Systemic functional linguistics is an approach to linguistics that considers language as a social semiotic system. It was developed by Michael Halliday, who took the notion of system from his teacher, J R Firth. Whereas Firth considered systems to refer to possibilities subordinated to structure, Halliday in a certain sense 'liberated' the dimension of choice from structure and made it the central organising dimension of this theory. In other words, whereas many approaches to linguistic description place structure and the syntagmatic axis in the foreground, Hallidean systemic-functional theory adopts the paradigmatic axis as its point of departure. The term 'systemic' accordingly foregrounds Saussure's 'paradigmatic axis' in understanding how language works. For Halliday a central theoretical principle is then that any act of communication involves choices.
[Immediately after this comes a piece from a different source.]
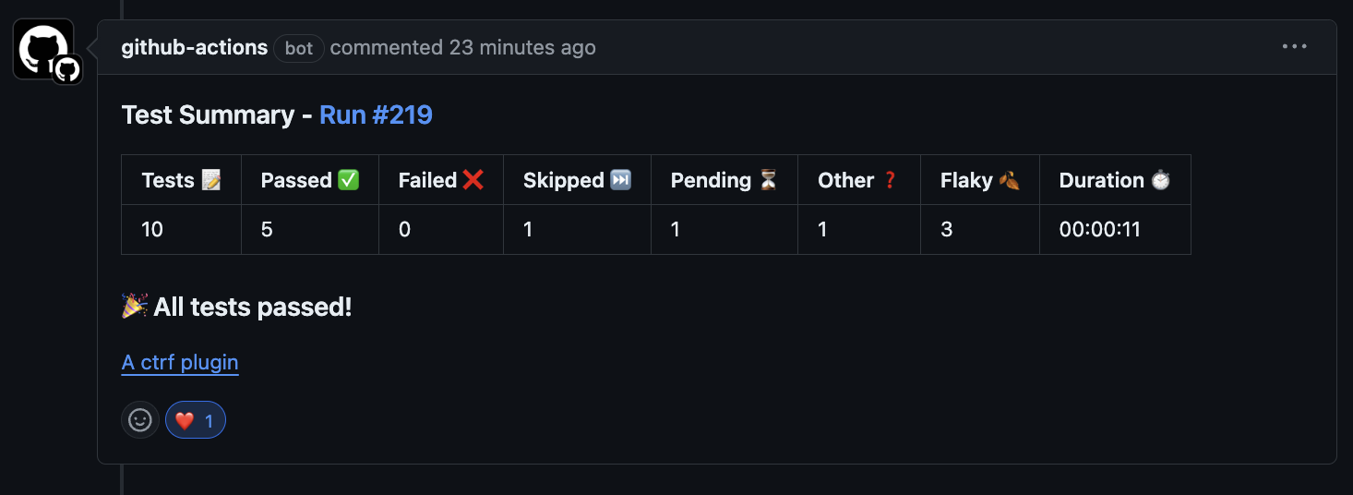The width and height of the screenshot is (1353, 495).
Task: Open the 'A ctrf plugin' link
Action: [x=180, y=362]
Language is a system, and the choices available in any language variety are mapped using the representation tool of the 'system network'.
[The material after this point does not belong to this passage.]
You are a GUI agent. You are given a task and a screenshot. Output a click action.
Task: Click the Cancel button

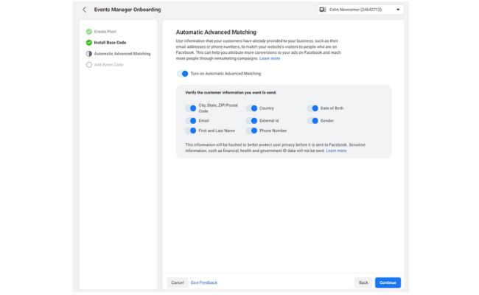pos(177,282)
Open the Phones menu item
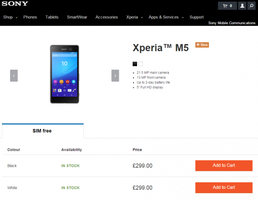The height and width of the screenshot is (200, 258). (x=30, y=17)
Systemic functional linguistics is also "functional" because it considers language to have evolved under the pressure of the particular functions that the language system has to serve. Functions are therefore taken to have left their mark on the structure and organisation of language at all levels, which is said to be organised via metafunctions. The term metafunction is particular to systemic functional linguistics. The organisation of the functional framework around systems, i.e., choices, is a significant difference to other 'functional' approaches, such as, for example, Dik's functional grammar (FG or as now often termed, functional discourse grammar) or lexical functional grammar. Thus it is always important to use the full designation: systemic functional linguistics rather than just functional grammar or functional linguistics.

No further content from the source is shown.